▶ _Input data_:
***
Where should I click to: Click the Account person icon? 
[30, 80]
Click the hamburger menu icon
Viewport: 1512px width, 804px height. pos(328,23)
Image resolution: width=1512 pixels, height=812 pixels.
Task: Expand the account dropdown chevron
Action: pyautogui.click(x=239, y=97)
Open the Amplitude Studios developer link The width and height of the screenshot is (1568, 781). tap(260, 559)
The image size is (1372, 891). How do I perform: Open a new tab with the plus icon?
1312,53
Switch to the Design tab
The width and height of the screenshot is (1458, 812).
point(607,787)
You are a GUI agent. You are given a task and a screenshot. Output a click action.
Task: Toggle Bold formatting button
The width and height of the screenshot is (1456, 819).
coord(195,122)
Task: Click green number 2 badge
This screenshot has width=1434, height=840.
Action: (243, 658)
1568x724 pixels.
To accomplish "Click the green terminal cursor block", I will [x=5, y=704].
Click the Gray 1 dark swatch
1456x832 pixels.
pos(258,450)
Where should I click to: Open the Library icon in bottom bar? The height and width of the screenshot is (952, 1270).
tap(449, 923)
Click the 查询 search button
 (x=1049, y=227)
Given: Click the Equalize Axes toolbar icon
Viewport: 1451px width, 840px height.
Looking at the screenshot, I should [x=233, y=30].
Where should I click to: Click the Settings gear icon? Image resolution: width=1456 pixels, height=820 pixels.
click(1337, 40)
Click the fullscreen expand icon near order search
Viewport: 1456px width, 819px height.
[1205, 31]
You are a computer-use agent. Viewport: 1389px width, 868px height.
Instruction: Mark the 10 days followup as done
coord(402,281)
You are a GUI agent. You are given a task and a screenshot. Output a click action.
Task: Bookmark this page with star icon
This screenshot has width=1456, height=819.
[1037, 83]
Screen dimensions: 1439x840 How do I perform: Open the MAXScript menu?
***
▶ _Task to carry out_: Could you restate every entry verbatim, please?

▶ _Finished task_:
Where should I click to: Click the Account person icon? 
[30, 80]
Click the hamburger menu icon
Viewport: 1512px width, 804px height. pos(328,23)
Image resolution: width=1512 pixels, height=812 pixels.
Task: Expand the account dropdown chevron
Action: pyautogui.click(x=239, y=97)
Open the Amplitude Studios developer link The width and height of the screenshot is (1568, 781). tap(260, 559)
The image size is (1372, 891). How do I perform: Open a new tab with the plus icon?
1312,53
Switch to the Design tab
The width and height of the screenshot is (1458, 812).
point(607,787)
You are a GUI agent. You are given a task and a screenshot. Output a click action.
Task: Toggle Bold formatting button
The width and height of the screenshot is (1456, 819).
coord(195,122)
Task: Click green number 2 badge
This screenshot has width=1434, height=840.
Action: (243, 658)
1568x724 pixels.
To accomplish "Click the green terminal cursor block", I will [x=5, y=704].
Click the Gray 1 dark swatch
1456x832 pixels.
pos(258,450)
Where should I click to: Open the Library icon in bottom bar? The height and width of the screenshot is (952, 1270).
tap(449, 923)
Click the 查询 search button
 (x=1049, y=227)
Given: Click the Equalize Axes toolbar icon
Viewport: 1451px width, 840px height.
Looking at the screenshot, I should [x=233, y=30].
Where should I click to: Click the Settings gear icon? Image resolution: width=1456 pixels, height=820 pixels.
click(1337, 40)
Click the fullscreen expand icon near order search
Viewport: 1456px width, 819px height.
[1205, 31]
You are a computer-use agent. Viewport: 1389px width, 868px height.
Instruction: Mark the 10 days followup as done
coord(402,281)
You are a GUI agent. You are given a task and a screenshot. Output a click action.
Task: Bookmark this page with star icon
This screenshot has width=1456, height=819.
[1037, 83]
Screen dimensions: 1439x840 How do I perform: Open the MAXScript menu?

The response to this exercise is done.